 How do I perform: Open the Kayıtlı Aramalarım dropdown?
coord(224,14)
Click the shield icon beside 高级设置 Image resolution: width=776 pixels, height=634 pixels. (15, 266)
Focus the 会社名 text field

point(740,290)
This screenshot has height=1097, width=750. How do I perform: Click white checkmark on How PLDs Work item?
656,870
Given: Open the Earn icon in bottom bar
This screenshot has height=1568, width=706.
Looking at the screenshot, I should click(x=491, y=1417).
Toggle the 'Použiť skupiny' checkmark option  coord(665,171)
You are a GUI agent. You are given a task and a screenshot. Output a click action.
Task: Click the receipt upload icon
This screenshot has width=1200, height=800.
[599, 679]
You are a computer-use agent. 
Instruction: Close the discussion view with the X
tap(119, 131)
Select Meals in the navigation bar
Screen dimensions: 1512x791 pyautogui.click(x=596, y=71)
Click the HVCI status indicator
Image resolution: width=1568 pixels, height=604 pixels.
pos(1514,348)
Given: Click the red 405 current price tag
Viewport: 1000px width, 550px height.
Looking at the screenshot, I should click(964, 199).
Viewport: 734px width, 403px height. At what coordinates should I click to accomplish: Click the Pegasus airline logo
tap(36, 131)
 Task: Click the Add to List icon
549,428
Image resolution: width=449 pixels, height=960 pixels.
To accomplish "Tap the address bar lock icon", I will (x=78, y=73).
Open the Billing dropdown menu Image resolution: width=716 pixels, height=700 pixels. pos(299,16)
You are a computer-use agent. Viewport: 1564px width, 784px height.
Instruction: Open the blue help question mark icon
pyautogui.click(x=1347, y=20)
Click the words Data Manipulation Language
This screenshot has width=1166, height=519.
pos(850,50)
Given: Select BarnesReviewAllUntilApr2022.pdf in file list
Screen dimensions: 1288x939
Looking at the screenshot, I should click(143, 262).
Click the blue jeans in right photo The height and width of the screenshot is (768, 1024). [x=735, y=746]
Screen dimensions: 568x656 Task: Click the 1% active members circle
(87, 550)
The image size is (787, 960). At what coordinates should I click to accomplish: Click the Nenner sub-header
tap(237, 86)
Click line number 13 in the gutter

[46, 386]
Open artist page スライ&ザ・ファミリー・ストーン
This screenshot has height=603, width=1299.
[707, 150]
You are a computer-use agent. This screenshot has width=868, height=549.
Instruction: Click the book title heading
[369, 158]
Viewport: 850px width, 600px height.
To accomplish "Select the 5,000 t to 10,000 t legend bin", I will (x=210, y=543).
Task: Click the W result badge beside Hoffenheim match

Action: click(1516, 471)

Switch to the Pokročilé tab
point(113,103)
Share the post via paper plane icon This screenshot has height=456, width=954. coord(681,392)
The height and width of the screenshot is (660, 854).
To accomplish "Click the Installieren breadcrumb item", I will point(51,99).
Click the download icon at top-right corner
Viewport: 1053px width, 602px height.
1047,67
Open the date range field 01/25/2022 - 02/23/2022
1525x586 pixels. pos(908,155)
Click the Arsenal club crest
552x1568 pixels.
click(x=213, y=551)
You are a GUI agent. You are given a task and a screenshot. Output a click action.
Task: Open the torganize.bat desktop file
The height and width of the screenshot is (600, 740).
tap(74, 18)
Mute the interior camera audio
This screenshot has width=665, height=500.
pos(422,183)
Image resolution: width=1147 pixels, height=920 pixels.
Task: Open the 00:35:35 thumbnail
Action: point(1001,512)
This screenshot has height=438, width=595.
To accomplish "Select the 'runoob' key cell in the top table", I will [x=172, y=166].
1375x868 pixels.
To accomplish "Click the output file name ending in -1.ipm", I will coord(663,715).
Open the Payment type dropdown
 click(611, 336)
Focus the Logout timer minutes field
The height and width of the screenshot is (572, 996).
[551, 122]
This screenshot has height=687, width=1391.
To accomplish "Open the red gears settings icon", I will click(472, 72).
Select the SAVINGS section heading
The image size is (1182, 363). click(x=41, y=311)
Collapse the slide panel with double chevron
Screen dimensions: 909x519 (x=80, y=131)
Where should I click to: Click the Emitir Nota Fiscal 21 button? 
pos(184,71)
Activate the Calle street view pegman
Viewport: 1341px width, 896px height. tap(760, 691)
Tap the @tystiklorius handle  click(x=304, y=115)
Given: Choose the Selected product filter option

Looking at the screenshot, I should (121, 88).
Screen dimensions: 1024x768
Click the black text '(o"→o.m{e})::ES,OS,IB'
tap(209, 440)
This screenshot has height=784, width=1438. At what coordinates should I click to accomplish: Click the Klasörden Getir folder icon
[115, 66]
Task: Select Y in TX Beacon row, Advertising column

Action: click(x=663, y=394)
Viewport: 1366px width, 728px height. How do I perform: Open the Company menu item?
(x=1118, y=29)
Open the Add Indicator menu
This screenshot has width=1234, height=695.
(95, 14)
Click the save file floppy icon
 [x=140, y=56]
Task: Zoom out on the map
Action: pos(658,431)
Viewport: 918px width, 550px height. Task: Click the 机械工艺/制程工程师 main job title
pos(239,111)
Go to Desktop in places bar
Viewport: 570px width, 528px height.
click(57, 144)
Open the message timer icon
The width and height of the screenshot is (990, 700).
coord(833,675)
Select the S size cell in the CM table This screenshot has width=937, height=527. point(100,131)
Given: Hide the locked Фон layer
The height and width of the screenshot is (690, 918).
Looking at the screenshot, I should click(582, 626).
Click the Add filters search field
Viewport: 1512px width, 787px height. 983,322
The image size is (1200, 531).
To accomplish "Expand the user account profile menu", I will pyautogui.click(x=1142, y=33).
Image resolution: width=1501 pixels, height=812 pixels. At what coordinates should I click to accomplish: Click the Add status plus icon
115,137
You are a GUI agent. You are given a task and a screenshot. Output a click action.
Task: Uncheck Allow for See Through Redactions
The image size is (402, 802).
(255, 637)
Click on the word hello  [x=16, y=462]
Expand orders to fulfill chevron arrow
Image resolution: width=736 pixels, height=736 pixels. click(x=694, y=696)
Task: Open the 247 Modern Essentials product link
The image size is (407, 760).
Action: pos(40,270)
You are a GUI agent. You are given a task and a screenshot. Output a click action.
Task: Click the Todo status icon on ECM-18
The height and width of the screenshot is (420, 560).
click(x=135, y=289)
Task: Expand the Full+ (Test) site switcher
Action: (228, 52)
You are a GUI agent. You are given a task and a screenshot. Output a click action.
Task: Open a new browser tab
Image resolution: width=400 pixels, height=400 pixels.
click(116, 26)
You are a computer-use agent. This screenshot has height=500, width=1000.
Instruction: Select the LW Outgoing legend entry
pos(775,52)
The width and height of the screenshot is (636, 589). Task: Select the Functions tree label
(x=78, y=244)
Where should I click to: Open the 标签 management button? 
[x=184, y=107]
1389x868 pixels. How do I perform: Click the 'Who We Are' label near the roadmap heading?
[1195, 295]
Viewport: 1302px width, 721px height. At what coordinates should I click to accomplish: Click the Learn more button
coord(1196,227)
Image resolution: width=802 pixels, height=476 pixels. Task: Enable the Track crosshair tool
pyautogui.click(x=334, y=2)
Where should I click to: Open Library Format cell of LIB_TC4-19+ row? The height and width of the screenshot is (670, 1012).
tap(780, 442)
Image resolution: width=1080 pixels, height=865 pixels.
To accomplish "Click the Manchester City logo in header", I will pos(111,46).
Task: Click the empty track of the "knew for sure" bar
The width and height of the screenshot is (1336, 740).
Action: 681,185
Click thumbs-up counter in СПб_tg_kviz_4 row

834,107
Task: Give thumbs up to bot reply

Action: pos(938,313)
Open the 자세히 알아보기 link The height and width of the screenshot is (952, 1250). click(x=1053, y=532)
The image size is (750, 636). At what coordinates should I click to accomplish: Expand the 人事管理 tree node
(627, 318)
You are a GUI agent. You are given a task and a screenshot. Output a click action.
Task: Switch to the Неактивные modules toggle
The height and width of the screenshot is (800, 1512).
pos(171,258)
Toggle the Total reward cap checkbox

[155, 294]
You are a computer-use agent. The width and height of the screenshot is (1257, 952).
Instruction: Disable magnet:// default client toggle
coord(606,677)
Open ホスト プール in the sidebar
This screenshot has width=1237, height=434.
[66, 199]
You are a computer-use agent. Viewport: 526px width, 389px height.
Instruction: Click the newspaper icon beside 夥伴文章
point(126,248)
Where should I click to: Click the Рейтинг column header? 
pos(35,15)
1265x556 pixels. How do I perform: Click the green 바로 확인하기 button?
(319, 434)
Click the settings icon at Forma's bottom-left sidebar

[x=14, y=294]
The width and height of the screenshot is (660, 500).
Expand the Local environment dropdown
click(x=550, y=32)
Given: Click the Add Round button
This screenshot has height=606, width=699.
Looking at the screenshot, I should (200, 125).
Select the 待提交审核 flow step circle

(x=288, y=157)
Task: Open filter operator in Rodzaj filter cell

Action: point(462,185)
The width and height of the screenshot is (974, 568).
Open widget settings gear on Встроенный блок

■ **What you need to do**
As the answer, set down only the lines from the data above between the one holding "This screenshot has height=1568, width=706." and the one holding "Given: Click the red 405 current price tag", inclusive, exactly as they read.

■ **Response to the task**
This screenshot has height=1568, width=706.
Looking at the screenshot, I should click(x=491, y=1417).
Toggle the 'Použiť skupiny' checkmark option  coord(665,171)
You are a GUI agent. You are given a task and a screenshot. Output a click action.
Task: Click the receipt upload icon
This screenshot has width=1200, height=800.
[599, 679]
You are a computer-use agent. 
Instruction: Close the discussion view with the X
tap(119, 131)
Select Meals in the navigation bar
Screen dimensions: 1512x791 pyautogui.click(x=596, y=71)
Click the HVCI status indicator
Image resolution: width=1568 pixels, height=604 pixels.
pos(1514,348)
Given: Click the red 405 current price tag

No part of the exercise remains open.